Den Haag – Tweede Kamerlid Roelof Bisschop (SGP) vindt dat Nederland zich schuldig maakt aan “ideologisch kolonialisme” als het Curaçao, Aruba en Sint Maarten opdringt het homohuwelijk in te voeren.
De SGP’er heeft naar aanleiding van de gerechtelijke uitspraak dat de landen hun eigen wetgeving schenden door paren van gelijk geslacht niet toe te staan in het huwelijk treden schriftelijke vragen gesteld aan staatssecretaris Van Huffelen.
- Bent u bekend met het bericht ‘Aruba: in cassatie tegen homohuwelijk’ en het ingezonden artikel ‘Hoe was het standpunt van de Nederlandse Antillen en daarna Curaçao en Sint-Maarten’?
- Kunt u bevestigen dat het voor de Caribische landen van het Koninkrijk een volstrekt legitiem middel is om in cassatie te gaan tegen een vonnis van het Gemeenschappelijk Hof van Justitie indien zij van mening zijn dat inbreuk is gemaakt op hun autonome bevoegdheden op grond van het Statuut?
- Deelt u de opvatting dat de keuzes over belangrijke vragen als de invulling van het familierecht onder het Statuut primair behoren tot het primaat van de democratie binnen de landen van het Koninkrijk en dat de rechter niet op de stoel van de politiek mag gaan zitten?
- Deelt u de constatering dat het Gemeenschappelijk Hof van Justitie anders dan het Hof van Justitie van de Europese Unie geen opdracht heeft om een harmoniserende uitleg toe te passen die leidt tot steeds uniformere wetgeving in de landen van het Koninkrijk?

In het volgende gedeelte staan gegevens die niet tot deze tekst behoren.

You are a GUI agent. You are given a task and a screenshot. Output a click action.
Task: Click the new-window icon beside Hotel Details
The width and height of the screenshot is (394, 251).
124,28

Zo nee, op welke literatuur en jurisprudentie baseert u uw opvatting?
- Erkent u dat er volgens het internationaal recht momenteel geen recht bestaat voor paren van gelijk geslacht om te trouwen? Ziet u het op grond van de Statuut ook als uw verantwoordelijkheid om de vrijheid te verdedigen van de landen van het Koninkrijk om zich te houden aan de ondergrens van het internationaal recht zolang het Statuut zelf geen nadere voorschriften geeft inzake het familierecht en discriminatie?
- Bent u ook van mening dat Nederland op dit moment respect past voor het primaat van de democratie in de landen van het Koninkrijk, zeker gezien het feit dat voorstellen in ontwikkeling zijn waarover het parlement in deze landen zich kan uitspreken? Kunt u zich voorstellen dat de druk vanuit Nederland om Nederlandse wetgeving over te nemen in de Caribische landen door velen ervaren kan worden als ideologisch kolonialisme?
- Hoe geeft u zich rekenschap van het feit dat de wens tot invoering van een homohuwelijk in de Caribische landen bij velen op grote bezwaren stuit? Bent u voornemens en bereid om in het kader van de dialoog over de mogelijkheid van een homohuwelijk ook in contact te treden met vertegenwoordigers van lokale gemeenschappen die deze bezwaren hebben, waaronder kerken?